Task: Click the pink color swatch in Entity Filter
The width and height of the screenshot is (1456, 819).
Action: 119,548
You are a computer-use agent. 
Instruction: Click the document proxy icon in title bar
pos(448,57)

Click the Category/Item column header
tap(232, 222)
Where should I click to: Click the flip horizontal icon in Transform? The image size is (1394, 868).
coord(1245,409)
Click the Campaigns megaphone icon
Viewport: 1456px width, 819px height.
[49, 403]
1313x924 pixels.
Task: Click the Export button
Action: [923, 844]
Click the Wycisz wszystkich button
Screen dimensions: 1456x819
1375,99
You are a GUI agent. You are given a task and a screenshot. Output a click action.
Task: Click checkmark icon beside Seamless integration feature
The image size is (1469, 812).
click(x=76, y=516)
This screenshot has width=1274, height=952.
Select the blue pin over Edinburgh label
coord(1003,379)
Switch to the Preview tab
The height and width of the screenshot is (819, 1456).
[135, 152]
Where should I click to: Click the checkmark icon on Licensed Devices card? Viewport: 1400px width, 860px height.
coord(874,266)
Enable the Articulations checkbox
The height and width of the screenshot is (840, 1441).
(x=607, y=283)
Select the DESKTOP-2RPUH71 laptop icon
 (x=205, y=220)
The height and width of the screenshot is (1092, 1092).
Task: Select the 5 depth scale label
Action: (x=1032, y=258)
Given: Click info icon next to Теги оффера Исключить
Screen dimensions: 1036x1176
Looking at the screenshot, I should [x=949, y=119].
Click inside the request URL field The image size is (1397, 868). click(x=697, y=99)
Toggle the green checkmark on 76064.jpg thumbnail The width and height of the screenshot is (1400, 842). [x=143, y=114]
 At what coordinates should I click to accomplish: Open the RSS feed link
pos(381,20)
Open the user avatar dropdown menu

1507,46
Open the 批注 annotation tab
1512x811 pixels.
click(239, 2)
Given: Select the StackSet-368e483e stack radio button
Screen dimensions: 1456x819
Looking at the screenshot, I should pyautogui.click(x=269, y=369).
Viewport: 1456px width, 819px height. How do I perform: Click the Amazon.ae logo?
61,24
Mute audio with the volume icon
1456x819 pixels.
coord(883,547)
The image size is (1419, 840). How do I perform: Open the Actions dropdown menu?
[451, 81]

────────────────────

▶ WHAT YOU WILL DO:
From the line containing "Open the user avatar dropdown menu" down to the final line of the data, write out every line exactly; both the first and last of these belong in your answer, and nothing else does.

▶ TASK ANSWER:
Open the user avatar dropdown menu

1507,46
Open the 批注 annotation tab
1512x811 pixels.
click(239, 2)
Given: Select the StackSet-368e483e stack radio button
Screen dimensions: 1456x819
Looking at the screenshot, I should pyautogui.click(x=269, y=369).
Viewport: 1456px width, 819px height. How do I perform: Click the Amazon.ae logo?
61,24
Mute audio with the volume icon
1456x819 pixels.
coord(883,547)
The image size is (1419, 840). How do I perform: Open the Actions dropdown menu?
[451, 81]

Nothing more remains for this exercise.